皮膚筋炎・多発性筋炎は原因がわかっていない難病の一種です。今までの研究では、皮膚筋炎・多発性筋炎に類する症例として7種類に分類されています。
多発性筋炎・皮膚筋炎は、そのなかの代表的な症例で、多くの人は、骨格筋の機能の低下による日常生活動作指標(ADL)の低下をきたします。 重症例では、全く動けなくなる場合もあり、後咽頭筋や構語筋に傷害されると「食べ物を飲み込みにくい(飲み込めない)」「鼻声になる」「しゃべれない」などの症状があります。
更に、肺に炎症を認めたり(通常の肺炎とは異なる間質性肺炎)・心機能の低下をきたすこともあります。
治療法としては、ステロイド大量投与や免疫抑制剤の投与及びγグロブリン大量投与などかありますが、現在でも原因療法が確立しておらず、副作用のともなう副腎皮質ステロイドを中心とする種々の治療法で、病気の進行をおさえているだけで、多くの場合、完治するかどうかわからないまま長年にわたる副作用と戦いながらの治療が続きます。
この病気のこと、多くの人に知ってもらい、一刻でも早い治療法の確立が実現するよう、願っています。
皮膚筋炎・多発性筋炎の患者は、1991年の全国疫学調査の結果、多発性筋炎患者約3000・皮膚筋炎患者約3000人で、有病率は人口10万あたり約6人という少数派の病気とされ、初期から難病に指定されています。
2017年度の厚生労働省に登録されている患者数としては、多発性筋炎・皮膚筋炎患者は21,400人で増加傾向にあります。長期療養患者も多く、また潜在患者数もかなりな数になると思われます。
患者の男女比は、男性1に対し女性患者は2〜3倍と多く、発病時期は5〜9歳と50歳代の2つのピークを持ち、乳幼児から老人まで全ての年代に見られます。

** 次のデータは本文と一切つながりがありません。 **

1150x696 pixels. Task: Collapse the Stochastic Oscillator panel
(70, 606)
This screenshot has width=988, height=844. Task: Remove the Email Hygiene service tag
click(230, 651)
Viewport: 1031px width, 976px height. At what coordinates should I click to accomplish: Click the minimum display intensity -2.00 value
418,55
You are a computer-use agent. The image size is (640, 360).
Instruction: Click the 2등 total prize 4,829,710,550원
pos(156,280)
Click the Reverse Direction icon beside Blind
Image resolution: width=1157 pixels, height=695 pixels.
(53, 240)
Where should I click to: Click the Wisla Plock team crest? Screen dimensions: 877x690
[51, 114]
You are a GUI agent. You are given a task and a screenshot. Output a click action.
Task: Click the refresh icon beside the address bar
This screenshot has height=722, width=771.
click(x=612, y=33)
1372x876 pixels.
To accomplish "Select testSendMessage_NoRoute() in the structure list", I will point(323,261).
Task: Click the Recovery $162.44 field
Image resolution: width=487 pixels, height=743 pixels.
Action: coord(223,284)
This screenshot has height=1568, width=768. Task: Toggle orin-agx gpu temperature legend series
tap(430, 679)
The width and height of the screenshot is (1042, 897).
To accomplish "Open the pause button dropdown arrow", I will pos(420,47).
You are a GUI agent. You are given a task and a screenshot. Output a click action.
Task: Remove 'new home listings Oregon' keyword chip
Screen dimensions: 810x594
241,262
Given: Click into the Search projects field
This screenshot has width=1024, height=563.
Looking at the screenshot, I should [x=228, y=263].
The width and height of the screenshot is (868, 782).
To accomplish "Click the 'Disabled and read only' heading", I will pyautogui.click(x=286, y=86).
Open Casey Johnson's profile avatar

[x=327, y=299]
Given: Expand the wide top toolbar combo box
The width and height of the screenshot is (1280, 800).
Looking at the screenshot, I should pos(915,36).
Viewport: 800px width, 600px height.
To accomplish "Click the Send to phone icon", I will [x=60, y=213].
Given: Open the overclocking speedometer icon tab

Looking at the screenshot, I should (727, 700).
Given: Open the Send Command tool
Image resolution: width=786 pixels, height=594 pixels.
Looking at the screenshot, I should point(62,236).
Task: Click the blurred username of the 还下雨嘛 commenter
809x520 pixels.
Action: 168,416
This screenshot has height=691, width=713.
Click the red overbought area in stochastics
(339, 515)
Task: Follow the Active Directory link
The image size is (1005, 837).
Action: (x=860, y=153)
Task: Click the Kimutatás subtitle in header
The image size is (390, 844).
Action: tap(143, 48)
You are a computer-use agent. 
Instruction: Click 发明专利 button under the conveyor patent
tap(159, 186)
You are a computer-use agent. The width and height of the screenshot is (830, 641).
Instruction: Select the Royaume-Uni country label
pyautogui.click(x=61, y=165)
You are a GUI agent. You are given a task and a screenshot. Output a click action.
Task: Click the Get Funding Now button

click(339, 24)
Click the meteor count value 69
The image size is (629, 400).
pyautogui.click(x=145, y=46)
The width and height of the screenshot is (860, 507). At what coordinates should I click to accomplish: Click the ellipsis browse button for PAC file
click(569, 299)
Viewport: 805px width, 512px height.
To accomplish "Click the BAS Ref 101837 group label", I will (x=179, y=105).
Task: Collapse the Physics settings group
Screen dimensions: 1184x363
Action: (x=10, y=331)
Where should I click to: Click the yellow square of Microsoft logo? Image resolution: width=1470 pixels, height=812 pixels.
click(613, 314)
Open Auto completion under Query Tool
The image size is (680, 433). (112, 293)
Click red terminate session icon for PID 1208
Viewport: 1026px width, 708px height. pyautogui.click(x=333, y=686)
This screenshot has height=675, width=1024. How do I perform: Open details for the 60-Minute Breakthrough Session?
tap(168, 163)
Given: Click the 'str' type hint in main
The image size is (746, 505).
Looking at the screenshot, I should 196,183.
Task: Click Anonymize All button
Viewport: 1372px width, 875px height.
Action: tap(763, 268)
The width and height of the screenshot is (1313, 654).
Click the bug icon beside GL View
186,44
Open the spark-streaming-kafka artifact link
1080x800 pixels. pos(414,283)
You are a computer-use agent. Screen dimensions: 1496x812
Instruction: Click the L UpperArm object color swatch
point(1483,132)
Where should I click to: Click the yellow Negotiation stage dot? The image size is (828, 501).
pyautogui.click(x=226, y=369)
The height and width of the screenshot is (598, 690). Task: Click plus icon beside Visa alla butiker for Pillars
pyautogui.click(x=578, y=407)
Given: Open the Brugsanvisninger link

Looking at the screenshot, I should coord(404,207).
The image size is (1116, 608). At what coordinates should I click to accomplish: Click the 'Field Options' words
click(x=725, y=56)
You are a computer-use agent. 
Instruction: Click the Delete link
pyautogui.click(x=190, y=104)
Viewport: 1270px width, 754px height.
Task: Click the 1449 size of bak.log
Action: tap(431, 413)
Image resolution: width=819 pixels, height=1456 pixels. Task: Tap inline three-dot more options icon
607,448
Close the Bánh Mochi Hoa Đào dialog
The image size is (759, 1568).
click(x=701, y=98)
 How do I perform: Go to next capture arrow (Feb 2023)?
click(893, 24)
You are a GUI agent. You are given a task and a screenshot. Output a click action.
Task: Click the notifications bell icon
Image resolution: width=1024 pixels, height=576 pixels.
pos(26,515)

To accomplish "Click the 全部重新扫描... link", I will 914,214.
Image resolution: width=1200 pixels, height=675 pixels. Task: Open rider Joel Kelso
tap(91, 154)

医療の進歩にともない死亡率は減少しつつありますが、反面、長期療養を必要としている患者が増加しているのが現状です。患者が増加しているにもかかわらず、社会的な認識や、世間一般の理解はいまだ十分とは言えず、原因究明、治療法の確立などの活動の輪を広げて行く為にも、この病気の社会的認知を高めて行くことが、急務です。
病因の解明は未だですが、2010年代後半になってから診断・治療が大きく進歩しております。会の目的は≪私達の病気に効く(副作用のない)治療法或いは新薬の開発≫にあります。この壮大な目的が少しずつですが近づいているように思えます。